ARLINGTON, Va. — It takes a village to contend for a Stanley Cup. Unlike the other three major sports, in hockey your best player — unless he’s the goaltender — takes a seat after just 35…
ARLINGTON, Va. — It takes a village to contend for a Stanley Cup.
Unlike the other three major sports, in hockey your best player — unless he’s the goaltender — takes a seat after just 35 to 40 seconds on the ice. The NHL is a General Manager’s sport. And while the stars have been shining (Alex Ovechkin is tied for seventh in goals, Evgeny Kuznetsov is sixth in assists and points, Braden Holtby leads the NHL in goals-against-average), solid production by several under-the-radar players has been a factor in the Capitals’ strong start.
Two of those unsung heroes are producing on the ice while also getting adjusted to a new system and city. The offseason moves that brought Justin Williams and T.J. Oshie to D.C. have paid dividends already. Thanks in large part to the duo, the Capitals are in second place in the Metropolitan Division at 17-5-1 and riding a five-game winning streak into a big showdown with Atlantic Division-leader Montreal Thursday evening.
Oshie began the season with a bang, notching four goals and four assists in his first nine games in Washington, while Williams took a while to settle in, but was second on the team with five goals in November. Jason Chimera isn’t surprised at the quick adjustments made by both players.
“They’re guys who have both been in the league a long time,” he says. “They’ve played every system in the book and are very smart players … so it doesn’t take them much to integrate them into the system.”
Each has made smooth transitions on the ice and in the Verizon Center dressing room.

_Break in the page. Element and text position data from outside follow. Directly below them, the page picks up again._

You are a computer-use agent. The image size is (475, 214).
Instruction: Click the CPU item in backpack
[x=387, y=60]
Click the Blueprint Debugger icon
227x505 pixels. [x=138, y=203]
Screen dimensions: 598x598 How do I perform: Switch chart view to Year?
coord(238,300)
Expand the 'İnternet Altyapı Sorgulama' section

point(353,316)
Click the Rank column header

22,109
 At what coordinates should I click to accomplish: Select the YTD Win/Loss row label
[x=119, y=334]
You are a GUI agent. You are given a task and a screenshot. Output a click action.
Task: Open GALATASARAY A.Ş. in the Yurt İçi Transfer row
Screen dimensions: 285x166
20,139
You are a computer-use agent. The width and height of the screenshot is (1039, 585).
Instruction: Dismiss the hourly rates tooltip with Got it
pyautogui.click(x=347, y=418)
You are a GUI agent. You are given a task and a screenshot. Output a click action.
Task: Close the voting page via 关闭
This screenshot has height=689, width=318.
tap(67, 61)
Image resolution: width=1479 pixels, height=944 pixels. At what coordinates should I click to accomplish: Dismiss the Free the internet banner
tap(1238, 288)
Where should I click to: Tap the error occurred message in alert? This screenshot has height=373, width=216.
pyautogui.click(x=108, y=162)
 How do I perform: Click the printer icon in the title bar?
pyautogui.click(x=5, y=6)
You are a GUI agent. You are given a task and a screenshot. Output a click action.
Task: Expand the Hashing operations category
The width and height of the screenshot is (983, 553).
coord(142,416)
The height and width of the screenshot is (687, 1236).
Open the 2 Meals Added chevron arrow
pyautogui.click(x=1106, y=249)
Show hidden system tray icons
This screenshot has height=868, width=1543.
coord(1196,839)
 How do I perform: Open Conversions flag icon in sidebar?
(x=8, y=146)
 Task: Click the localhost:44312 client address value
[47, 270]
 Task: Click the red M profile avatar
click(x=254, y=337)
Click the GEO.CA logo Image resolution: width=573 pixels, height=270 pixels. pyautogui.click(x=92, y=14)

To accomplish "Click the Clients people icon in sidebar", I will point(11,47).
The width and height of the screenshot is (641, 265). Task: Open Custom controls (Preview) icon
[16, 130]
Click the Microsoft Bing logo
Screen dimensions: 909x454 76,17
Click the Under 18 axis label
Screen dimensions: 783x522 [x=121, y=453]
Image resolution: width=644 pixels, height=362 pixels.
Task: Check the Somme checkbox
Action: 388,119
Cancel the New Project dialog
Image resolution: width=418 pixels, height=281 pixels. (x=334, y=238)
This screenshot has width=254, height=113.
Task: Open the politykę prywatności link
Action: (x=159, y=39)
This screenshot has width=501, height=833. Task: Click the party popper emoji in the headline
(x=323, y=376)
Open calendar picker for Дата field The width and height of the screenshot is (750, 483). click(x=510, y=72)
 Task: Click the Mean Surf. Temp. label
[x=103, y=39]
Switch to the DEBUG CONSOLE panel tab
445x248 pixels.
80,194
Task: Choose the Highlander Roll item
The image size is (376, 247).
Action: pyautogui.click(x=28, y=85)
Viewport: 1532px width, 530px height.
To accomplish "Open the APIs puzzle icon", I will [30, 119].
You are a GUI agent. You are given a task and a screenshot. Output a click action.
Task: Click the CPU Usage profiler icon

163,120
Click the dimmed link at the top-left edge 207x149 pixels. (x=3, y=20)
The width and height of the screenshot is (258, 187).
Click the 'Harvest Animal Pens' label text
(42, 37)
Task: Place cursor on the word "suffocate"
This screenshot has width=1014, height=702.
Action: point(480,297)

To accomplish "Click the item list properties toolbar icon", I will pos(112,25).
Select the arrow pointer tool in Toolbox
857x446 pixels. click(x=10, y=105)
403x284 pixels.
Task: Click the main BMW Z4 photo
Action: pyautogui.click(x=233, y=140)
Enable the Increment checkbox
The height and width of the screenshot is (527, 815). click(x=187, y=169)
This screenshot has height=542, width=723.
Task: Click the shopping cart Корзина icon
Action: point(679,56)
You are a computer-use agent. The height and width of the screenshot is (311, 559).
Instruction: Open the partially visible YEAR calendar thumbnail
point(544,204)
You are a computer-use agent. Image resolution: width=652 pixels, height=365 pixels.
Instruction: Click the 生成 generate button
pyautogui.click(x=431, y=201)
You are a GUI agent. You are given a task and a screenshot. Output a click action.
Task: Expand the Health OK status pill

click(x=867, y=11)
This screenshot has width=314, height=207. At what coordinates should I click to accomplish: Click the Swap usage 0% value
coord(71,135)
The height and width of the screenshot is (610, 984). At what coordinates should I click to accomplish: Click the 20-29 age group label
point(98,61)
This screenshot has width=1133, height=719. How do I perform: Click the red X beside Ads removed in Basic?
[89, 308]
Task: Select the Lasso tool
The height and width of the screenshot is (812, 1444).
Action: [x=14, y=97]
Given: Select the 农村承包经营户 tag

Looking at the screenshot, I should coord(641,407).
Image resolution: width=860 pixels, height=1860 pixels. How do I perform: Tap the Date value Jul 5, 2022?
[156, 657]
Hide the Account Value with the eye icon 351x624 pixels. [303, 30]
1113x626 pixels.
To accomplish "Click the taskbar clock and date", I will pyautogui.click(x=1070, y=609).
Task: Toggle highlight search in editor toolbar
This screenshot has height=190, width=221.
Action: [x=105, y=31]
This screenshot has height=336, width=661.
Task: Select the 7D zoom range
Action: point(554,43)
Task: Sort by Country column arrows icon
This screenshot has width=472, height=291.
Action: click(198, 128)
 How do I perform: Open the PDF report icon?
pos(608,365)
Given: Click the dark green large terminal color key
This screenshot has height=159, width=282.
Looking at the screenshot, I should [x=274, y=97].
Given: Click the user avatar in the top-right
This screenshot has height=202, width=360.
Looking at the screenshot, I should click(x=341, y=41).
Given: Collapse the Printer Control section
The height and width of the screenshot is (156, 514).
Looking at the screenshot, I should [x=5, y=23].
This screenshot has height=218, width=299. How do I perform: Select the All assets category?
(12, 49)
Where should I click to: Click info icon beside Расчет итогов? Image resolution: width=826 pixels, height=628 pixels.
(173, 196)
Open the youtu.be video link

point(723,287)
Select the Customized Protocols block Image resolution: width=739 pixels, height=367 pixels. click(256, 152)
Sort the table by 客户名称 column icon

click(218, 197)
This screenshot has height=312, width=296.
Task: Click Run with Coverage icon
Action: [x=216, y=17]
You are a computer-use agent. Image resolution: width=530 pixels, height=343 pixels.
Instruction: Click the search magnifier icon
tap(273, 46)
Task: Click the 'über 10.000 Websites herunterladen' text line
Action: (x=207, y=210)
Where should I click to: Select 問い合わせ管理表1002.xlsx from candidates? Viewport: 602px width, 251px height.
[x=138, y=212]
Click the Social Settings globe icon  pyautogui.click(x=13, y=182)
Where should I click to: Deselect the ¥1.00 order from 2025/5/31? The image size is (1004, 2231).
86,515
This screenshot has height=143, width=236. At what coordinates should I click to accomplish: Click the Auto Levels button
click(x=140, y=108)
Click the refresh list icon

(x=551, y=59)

“Those are the two keys — they’re good people and they’re good players,” says head coach Barry Trotz. “I think they have street credibility with the players … and they fit in seamlessly in terms of with what they’ve brought to the team.”
Oshie comes to D.C. after playing his entire career in St. Louis and has asserted himself on the top line with Ovechkin and Nicklas Backstrom. He’s also been able to seamlessly transition into the Caps family, despite some initial uncertainty about the trade.
“It’s a little nerve-wracking coming into a new team,” Oshie says. “They took me kind of under their wings right away and made me feel like I was a part of the team … I’ve developed some good friendships.”
Chimera has been settled into the Washington area for six plus years, he knows that the adjustment can be tough.
“When you get traded here, really the only community you initially have is within this room,” he said of the Caps locker room. “A lot of wives reach out to each other — give them a list of doctors and places to shop.”
Relocating is more than just a player looking to contribute on the ice, but also a husband and father trying to make sure his family is on firm footing.
“Willie’s got kids,” Oshie says of Williams. “I’ve got a kid. For our families to be comfortable and get along with the other wives, it just makes us not have to worry about that and focus on hockey. Getting prepared to play and prepared to win.”
“My son’s excited,” Williams said. “He woke up (the morning Williams was traded) and said ‘Daddy, where are we playing?’ I told him Washington and he was all smiles. So I passed the test. I’m happy about that.”
Coming to a new city and meshing with a club that already has a solid core is always a transition, but players like Chimera have made life for the Oshie, Williams and their families relatively drama-free when you consider one moved 818 miles and the other hauled his family all the way across the country. Was the secret that welcome to the neighborhood casserole?
“They’re not casserole people so I couldn’t drop off a casserole,” jokes Chimera.
It’s easy to think of the relationships professional athletes have away from the game as potential distractions, but they can also give those like Chimera a chance to further connect with his new teammates.
“Willie’s kid plays hockey with my kids,” he explains. “Our wives keep in contact … we try to help out as much as possible.”
While Williams has produced on the ice, the veteran known as “Mr. Game Seven” — thanks to 2014 Conn Smythe Trophy and an NHL career-record seven Game 7 goals — is already a valuable leader on a team he’s fairly new to. Trotz says the 34-year-old is a quick study.
“What I’ve learned about Justin … is that he says the right thing at the right time.”
He and Oshie have said and done all the right things so far, as the team heads into its biggest test of the young season.